# [PROBLEM STATEMENT]
Answer these questions about the book raffle thread:
(a) When will the names be drawn?
(b) What is the only stipulation for the winner?
(c) Which poster has already read the book and asks not to be included?

# [EXCERPT]
• • • • • • •

# Book raffle, in search of Robert Millar



## roadrash (17 Oct 2015)

Its that time again,, In search of Robert Millar, a highly recommended read, if you want it list your names below , to be drawn out on friday evening,
once again the only stipulation is that you re-offer it again on here once read, ( although it doesnt seem to happen) but there you go, 
so come on put your names below .


----------



## ACS (17 Oct 2015)

I would be obliged if you could add my name


----------



## DooDah (17 Oct 2015)

roadrash said:


> Its that time again,, In search of Robert Millar, a highly recommended read, if you want it list your names below , to be drawn out on friday evening,
> once again the only stipulation is that you re-offer it again on here once read, ( although it doesnt seem to happen) but there you go,
> so come on put your names below .


It does happen sometimes, although the person I passed your book onto has not passed it on. Your latest book for raffle is a great read and I can thoroughly recommend. Well done for keeping up the raffles.


----------



## shouldbeinbed (17 Oct 2015)

I've read it thank you so please don't include me, but to echo DooDah, it is an absorbing read and insight into a very single minded guy. A very good book.


----------



## TissoT (18 Oct 2015)

Please could you add me to the list Mr Roadrash ...


----------



## Jacqueslemac (18 Oct 2015)

Me too, please.


----------



## StuAff (18 Oct 2015)

Yes please!


----------



## Norry1 (18 Oct 2015)

yes please


----------



## Milkfloat (18 Oct 2015)

And another one to add please.


----------



## MartinQ (18 Oct 2015)

Can you put me in the hat


----------



## GlasgowGaryH (18 Oct 2015)

• • • • • • •

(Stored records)
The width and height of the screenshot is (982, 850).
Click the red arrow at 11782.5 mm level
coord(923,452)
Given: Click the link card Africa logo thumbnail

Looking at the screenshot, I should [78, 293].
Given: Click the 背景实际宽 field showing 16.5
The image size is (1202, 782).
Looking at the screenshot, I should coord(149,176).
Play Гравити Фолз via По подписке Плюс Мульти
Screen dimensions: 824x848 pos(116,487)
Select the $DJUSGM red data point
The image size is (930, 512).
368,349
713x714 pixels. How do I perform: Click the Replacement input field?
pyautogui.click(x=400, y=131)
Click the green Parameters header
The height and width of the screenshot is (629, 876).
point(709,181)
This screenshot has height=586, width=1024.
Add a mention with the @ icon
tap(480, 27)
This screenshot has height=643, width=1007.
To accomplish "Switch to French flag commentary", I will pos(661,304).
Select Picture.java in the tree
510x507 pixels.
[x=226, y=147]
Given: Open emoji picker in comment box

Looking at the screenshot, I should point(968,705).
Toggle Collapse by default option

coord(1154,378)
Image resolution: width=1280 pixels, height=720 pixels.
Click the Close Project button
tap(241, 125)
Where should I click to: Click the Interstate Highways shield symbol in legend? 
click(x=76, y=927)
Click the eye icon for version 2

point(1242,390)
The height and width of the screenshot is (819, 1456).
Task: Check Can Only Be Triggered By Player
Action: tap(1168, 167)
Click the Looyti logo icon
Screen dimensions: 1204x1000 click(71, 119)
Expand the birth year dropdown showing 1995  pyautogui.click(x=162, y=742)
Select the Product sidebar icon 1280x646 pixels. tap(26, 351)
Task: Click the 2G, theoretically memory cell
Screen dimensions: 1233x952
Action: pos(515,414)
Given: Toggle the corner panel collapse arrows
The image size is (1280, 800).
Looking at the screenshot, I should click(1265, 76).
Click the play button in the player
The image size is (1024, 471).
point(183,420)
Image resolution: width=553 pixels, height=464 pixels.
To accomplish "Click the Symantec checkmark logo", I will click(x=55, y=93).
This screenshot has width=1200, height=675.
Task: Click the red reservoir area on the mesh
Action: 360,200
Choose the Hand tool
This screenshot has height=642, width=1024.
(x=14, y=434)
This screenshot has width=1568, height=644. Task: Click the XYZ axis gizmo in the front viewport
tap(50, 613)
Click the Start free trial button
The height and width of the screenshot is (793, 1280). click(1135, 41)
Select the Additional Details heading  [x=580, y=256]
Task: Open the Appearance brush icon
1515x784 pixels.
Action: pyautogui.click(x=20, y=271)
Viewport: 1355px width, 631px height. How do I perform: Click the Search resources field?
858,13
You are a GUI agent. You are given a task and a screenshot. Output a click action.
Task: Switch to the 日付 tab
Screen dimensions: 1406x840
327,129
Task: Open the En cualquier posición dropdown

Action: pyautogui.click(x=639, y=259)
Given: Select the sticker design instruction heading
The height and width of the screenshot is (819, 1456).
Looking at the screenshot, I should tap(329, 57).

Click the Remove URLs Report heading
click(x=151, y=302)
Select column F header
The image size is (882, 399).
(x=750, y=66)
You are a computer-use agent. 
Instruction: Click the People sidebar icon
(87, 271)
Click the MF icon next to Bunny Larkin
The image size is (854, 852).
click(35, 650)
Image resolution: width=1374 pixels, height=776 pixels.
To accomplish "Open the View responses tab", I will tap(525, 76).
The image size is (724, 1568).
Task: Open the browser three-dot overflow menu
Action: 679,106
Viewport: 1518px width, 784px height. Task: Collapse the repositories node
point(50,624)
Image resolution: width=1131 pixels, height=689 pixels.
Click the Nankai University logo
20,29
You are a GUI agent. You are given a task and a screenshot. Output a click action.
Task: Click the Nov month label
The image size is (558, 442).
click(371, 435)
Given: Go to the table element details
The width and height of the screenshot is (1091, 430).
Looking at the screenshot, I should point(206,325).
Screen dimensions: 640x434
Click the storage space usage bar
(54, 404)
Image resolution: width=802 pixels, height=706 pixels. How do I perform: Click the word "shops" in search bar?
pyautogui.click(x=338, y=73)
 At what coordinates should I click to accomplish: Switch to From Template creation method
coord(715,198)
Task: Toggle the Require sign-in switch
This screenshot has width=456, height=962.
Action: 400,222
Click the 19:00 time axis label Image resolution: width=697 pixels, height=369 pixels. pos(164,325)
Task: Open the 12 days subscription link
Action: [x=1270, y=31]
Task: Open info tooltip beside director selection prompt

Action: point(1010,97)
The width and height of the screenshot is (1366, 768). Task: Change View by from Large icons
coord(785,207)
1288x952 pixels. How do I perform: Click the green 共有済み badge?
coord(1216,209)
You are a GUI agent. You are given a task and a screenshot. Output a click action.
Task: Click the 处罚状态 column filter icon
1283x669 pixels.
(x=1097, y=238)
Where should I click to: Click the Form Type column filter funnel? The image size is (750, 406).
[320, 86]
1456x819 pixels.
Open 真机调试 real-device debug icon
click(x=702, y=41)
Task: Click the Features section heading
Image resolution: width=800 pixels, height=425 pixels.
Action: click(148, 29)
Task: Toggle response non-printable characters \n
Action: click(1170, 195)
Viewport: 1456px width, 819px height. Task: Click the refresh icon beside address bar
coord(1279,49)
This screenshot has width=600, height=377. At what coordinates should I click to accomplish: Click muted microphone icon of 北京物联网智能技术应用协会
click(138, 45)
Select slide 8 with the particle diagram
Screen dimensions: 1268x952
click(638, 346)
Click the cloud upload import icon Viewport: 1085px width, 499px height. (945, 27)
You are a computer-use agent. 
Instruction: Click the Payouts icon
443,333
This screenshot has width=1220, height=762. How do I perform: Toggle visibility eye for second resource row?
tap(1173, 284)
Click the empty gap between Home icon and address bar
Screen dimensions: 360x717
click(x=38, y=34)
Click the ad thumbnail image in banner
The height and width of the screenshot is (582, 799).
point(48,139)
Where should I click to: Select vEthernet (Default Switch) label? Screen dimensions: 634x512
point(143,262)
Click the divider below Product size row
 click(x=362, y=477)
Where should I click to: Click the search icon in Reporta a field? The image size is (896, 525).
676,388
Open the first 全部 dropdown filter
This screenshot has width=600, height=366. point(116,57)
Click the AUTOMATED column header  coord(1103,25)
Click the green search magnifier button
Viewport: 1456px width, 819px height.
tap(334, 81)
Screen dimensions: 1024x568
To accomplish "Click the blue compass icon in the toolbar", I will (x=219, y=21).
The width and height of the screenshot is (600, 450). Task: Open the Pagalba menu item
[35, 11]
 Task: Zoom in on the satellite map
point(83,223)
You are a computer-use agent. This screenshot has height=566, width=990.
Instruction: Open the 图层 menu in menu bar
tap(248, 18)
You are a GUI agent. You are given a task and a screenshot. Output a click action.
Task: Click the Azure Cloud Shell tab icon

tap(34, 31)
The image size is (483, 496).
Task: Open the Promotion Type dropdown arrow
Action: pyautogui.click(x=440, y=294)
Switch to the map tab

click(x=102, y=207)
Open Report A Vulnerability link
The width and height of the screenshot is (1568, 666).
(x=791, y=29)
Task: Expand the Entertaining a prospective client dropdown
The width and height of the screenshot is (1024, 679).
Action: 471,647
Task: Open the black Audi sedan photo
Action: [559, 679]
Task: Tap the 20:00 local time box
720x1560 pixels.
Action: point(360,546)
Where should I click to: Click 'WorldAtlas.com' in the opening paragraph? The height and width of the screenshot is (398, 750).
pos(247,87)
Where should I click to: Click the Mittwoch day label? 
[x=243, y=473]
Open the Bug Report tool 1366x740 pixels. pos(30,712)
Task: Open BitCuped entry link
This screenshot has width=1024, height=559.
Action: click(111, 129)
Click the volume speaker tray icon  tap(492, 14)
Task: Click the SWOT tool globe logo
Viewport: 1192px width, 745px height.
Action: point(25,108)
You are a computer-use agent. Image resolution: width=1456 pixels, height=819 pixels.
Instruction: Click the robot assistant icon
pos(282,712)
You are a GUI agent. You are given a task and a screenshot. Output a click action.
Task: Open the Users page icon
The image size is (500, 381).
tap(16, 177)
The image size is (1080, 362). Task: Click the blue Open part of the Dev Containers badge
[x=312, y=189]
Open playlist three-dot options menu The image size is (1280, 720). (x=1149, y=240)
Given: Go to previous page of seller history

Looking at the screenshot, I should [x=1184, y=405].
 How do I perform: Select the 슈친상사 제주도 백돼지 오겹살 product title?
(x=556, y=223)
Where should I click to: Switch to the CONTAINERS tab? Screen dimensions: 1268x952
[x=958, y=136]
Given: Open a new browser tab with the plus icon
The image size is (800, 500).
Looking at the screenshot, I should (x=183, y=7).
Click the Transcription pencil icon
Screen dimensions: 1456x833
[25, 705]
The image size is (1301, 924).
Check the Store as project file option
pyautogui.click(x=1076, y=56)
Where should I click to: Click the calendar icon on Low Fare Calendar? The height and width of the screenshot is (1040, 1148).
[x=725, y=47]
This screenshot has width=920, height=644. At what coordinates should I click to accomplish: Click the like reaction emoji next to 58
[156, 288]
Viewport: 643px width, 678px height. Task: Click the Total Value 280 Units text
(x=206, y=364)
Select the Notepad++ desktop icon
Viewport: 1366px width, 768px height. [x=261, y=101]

• • • • • • •

# [WRITTEN RESPONSE]
(a) Friday evening.
(b) The winner must re-offer the book in the thread once they have read it.
(c) shouldbeinbed.